User-Agent: CoolToolName/1.1 (https://example.org/CoolTool/; CoolTool@example.org)
User-Agent: SparqlBot/3.14 (by User:BotMaker); runner: User:ILoveBots

You can use any format and any names as long as it is distinctive (not likely to be confused with other tools) and identifies the point of contact in some way.

If you are writing a library/toolkit for accessing the WDQS SPARQL endpoint, please consider allowing the end user to customize the User-Agent string that is being sent to the endpoint, and encourage them to set it to a descriptive name in your documentation.

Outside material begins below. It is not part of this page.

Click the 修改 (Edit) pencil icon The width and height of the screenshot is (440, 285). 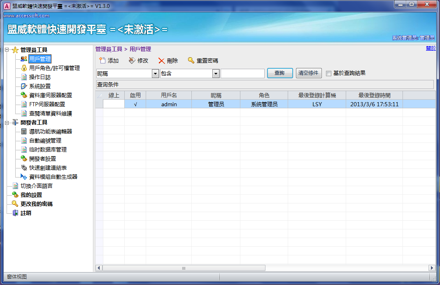(x=132, y=61)
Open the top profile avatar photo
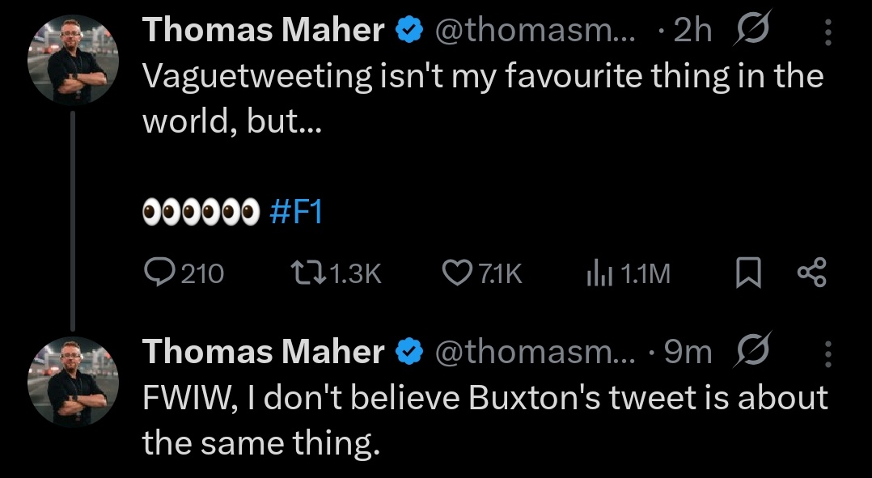 click(x=74, y=60)
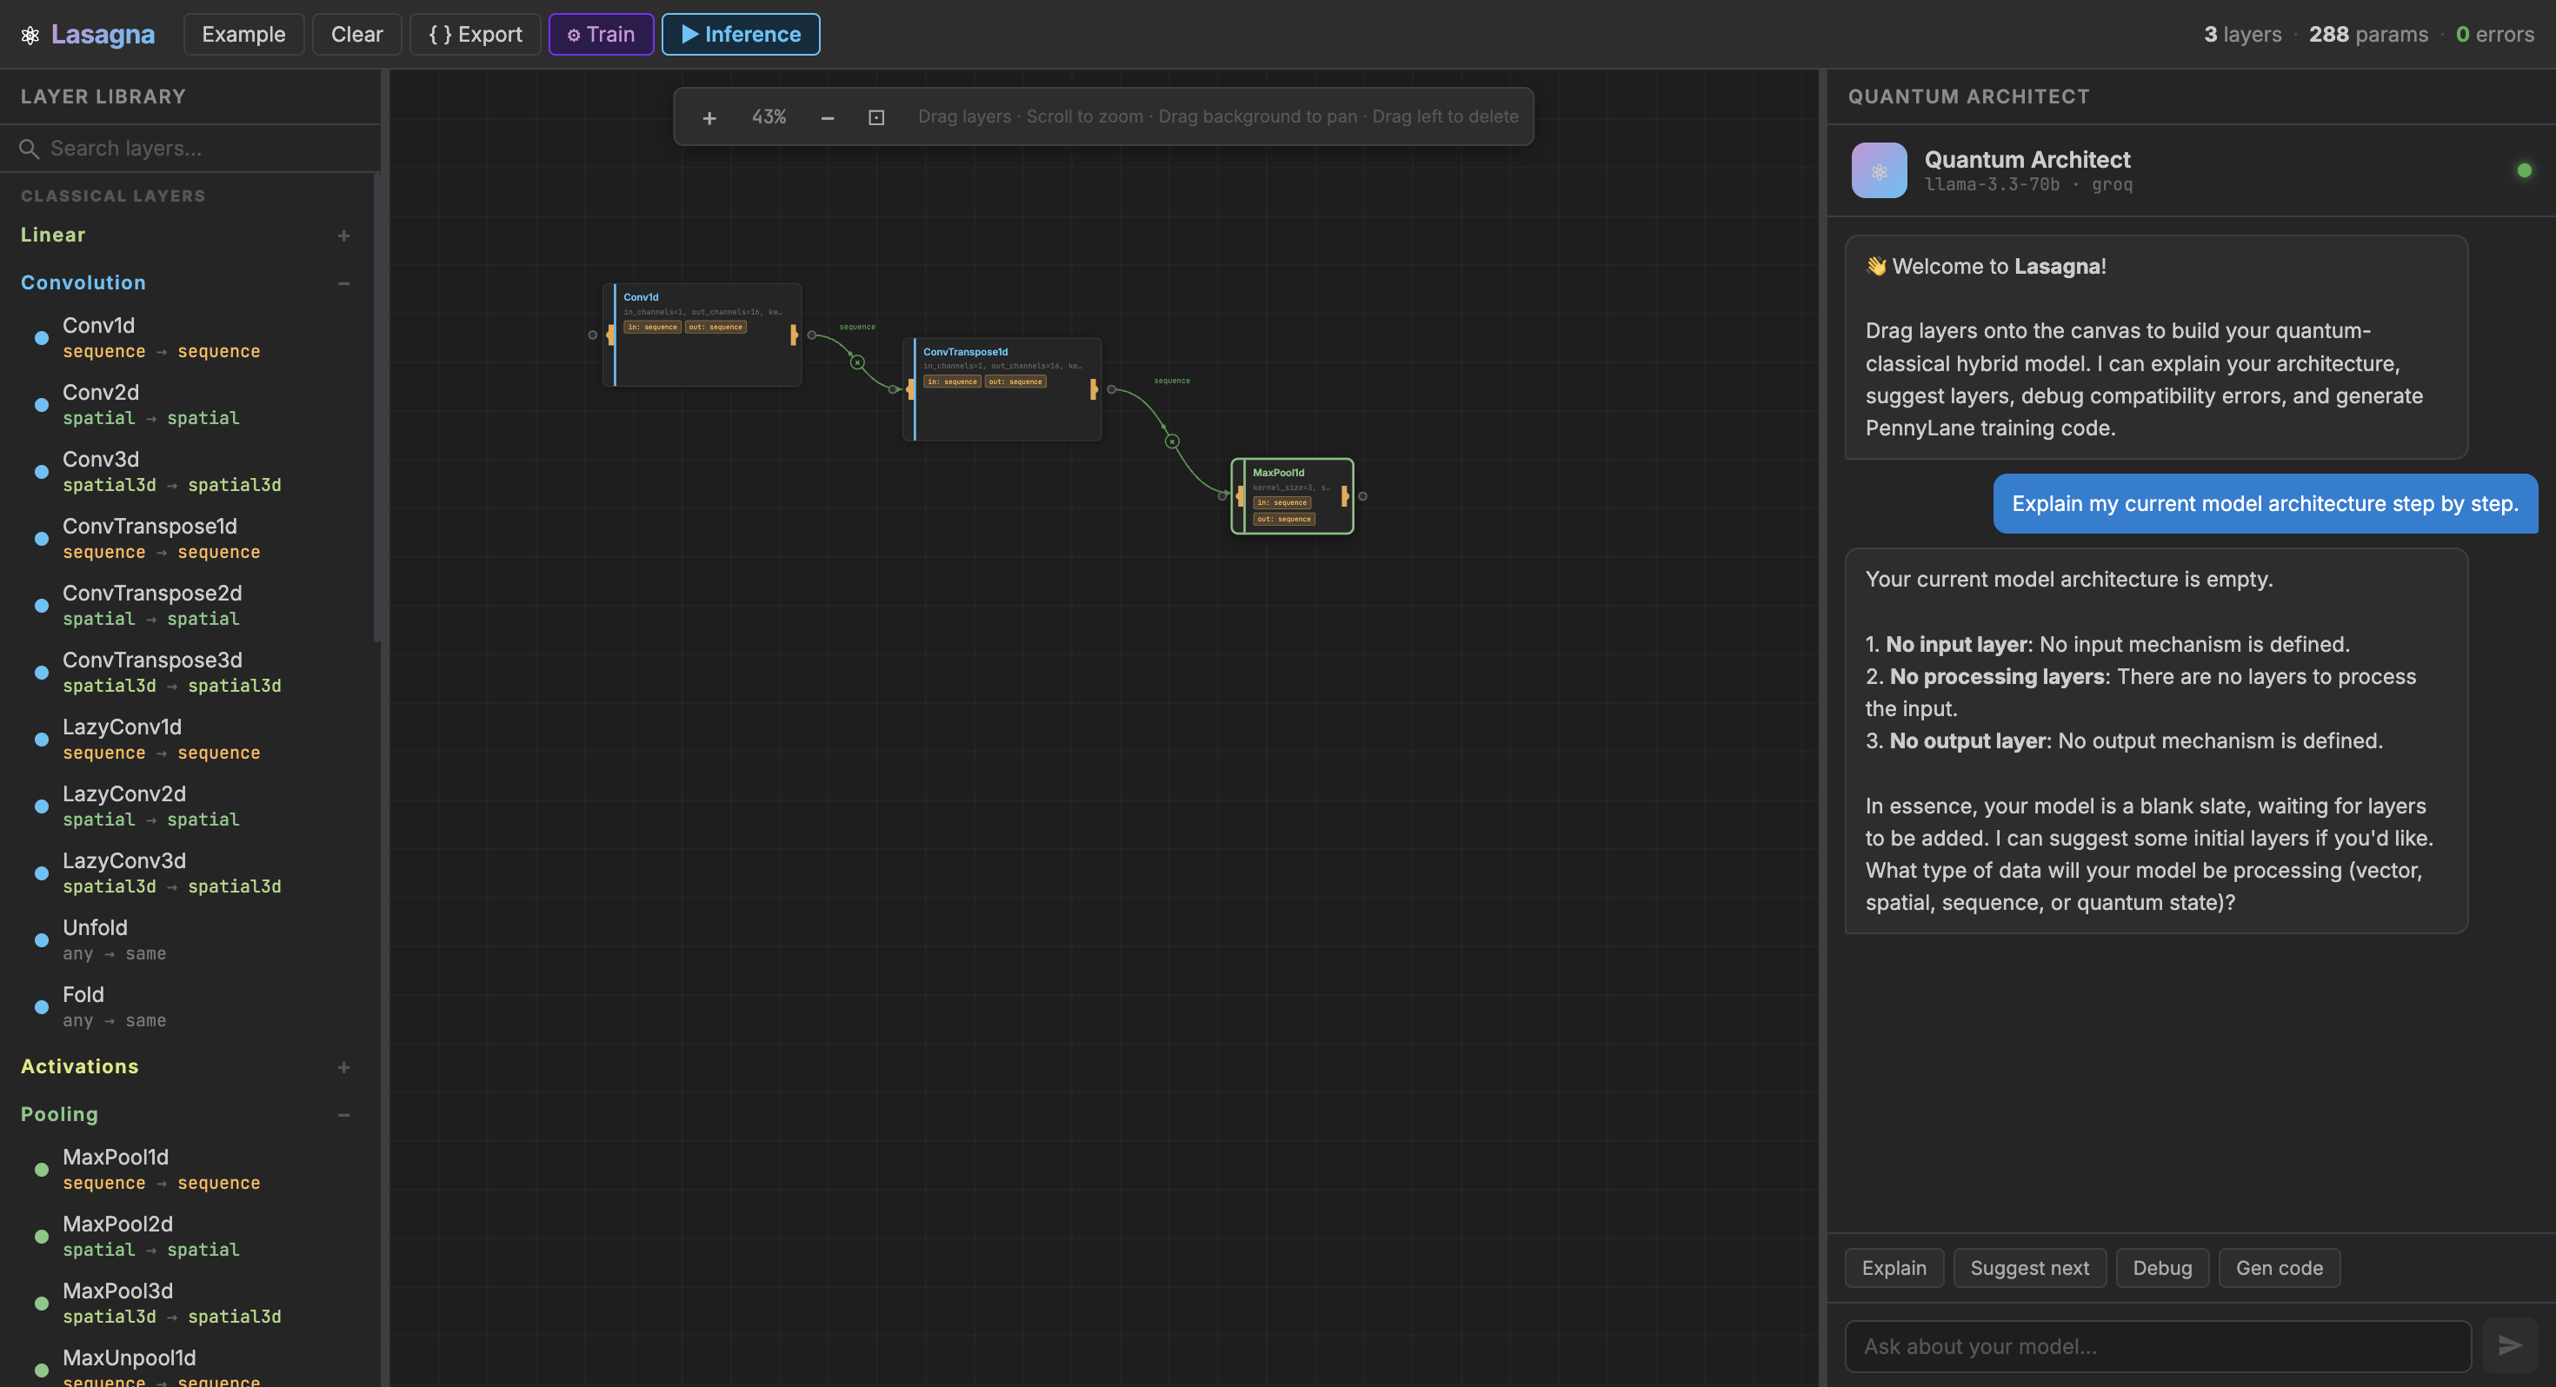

Note that the information included in the User-Agent is covered by the Privacy policy and is treated as personal information. This means raw User-Agent strings will not be published, though aggregated data from these strings, which may contain generic parts of the UA string, such as toolkit name or tool name, may be used in research and published in the aggregated research results.

Generic Agents edit

Many software toolkits, such as Python libraries, the curl library, etc., by default use a UA string that identifies the toolkit. While this is not considered an empty UA and such requests will not be denied, a tool using a UA identifying only the library may be grouped with other tools using similar toolkits and treated as the same client for the purposes of resource allocation. This may lead to your request being throttled or rejected by the service due to performance constraints. Adding a distinctive UA string (see above) will allow you to avoid this.

Browser-based applications by default use the UA string of the browser hosting them. These are currently not considered to be generic agents. In the future we may add support for identifying browser-based applications using the Api-User-Agent header, but currently it is not supported. If you are implementing a browser-based application that is likely to issue a significant number of SPARQL queries, consider adding a distinctive UA string, too (changing the User-Agent is no longer forbidden by the specs).

Examples edit

TODO: EXAMPLES

PHP/curl edit

curl_setopt($ch, CURLOPT_USERAGENT ,'CoolToolName/1.1 (https://example.org/CoolTool/; CoolTool@example.org)');

Python/pywikibot edit

Ensure you are using the latest checkout of pywikibot, then add this to user-config.py:

user_agent_description = "https://example.org/CoolTool/; CoolTool@example.org"

See more details in the pywikibot docs.